A cross-campus team of researchers at the University of Illinois Urbana-Champaign, led by Kinesiology and Community Health Assistant Professor Mina Raj, has received two grants to test an online platform designed to help dietitians, clinicians and food service personnel make dietary assessments and care plans that are tailored to patients’ medical and cultural needs. 

The web-based platform to Support Personalized and Inclusive Cuisines in Environments for Healthcare (SPICE-Healthcare), is in line to receive nearly $120,000 in grant support to test its usability with community partner ClarkLindsey Village and other healthcare organizations. 

“We will conduct usability testing locally but also with clinicians from other parts of the country,” Raj said. 

Raj focuses her research at the College of Applied Health Sciences on healthcare administration and disparities, particularly on supporting the needs of diverse older adults and family caregivers. Her preliminary studies inform the purpose of SPICE-Healthcare. 

Collaborators include KCH Associate Professor Naiman Khan, an expert in nutrition and health behaviors and outcomes; Margarita Teran-Garcia, assistant dean and program leader of Integrated Health Disparities at Illinois Extension; Ian Brooks, director of Center of Health Informatics; and Lisa Gatzke, who leads the User Interface and User Experience Team at The National Center for Supercomputing Applications (NCSA). 
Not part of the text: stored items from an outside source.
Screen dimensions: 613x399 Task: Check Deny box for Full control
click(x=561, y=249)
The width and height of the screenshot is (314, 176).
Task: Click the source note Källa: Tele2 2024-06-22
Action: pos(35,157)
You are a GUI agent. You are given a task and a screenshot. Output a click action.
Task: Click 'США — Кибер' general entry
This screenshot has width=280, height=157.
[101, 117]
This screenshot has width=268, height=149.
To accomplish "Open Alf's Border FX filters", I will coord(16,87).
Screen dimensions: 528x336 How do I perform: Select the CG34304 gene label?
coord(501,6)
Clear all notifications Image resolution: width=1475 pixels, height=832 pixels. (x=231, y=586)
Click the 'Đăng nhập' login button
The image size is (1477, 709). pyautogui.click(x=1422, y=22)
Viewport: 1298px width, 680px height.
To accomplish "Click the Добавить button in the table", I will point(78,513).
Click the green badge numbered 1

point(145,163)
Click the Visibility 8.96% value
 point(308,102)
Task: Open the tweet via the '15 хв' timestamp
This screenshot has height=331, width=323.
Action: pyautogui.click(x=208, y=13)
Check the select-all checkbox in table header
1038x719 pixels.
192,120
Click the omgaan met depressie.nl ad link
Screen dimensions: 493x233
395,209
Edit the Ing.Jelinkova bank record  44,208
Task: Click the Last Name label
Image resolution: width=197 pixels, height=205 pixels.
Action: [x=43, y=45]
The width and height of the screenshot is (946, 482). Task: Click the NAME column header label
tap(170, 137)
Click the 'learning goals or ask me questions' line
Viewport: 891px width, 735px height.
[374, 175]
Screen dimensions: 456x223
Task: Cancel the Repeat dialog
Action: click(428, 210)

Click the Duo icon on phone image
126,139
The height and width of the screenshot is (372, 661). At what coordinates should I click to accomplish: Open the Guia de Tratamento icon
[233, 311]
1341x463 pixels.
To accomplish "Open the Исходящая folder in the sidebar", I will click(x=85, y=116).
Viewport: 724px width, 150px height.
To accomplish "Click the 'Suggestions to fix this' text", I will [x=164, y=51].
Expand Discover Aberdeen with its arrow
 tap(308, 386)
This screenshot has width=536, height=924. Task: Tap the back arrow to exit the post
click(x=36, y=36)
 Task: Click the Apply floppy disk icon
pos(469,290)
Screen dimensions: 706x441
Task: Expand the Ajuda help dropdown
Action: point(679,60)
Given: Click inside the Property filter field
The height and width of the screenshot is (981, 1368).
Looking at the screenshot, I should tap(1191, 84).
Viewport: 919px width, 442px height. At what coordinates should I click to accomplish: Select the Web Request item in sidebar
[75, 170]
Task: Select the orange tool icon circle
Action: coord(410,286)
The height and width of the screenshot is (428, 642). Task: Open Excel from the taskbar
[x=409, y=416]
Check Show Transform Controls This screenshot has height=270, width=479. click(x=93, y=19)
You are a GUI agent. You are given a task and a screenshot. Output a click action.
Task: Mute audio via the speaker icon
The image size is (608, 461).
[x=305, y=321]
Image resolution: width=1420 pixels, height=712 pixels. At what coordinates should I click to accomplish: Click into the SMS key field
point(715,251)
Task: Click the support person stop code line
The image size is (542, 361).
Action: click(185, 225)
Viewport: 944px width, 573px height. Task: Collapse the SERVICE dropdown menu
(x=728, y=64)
“This team has been in conversations for over a year contributing their expertise in nutrition, community outreach, informatics, and design to come up with the platform that aims to improve health service delivery for culturally diverse older adults,” Raj said. “Working together across disciplines has been pivotal to bringing this idea to reality.”
 
To develop and test this electronic-dietary assessment tool (eDA), the team received a $50,000 seed grant from the Personalized Nutrition Initiative, a University of Illinois project led by the Office of the Vice Chancellor for Research and Innovation, partnered with Carl R. Woese Institute for Genomic Biology and College of Agricultural, Consumer and Environmental Sciences at Illinois.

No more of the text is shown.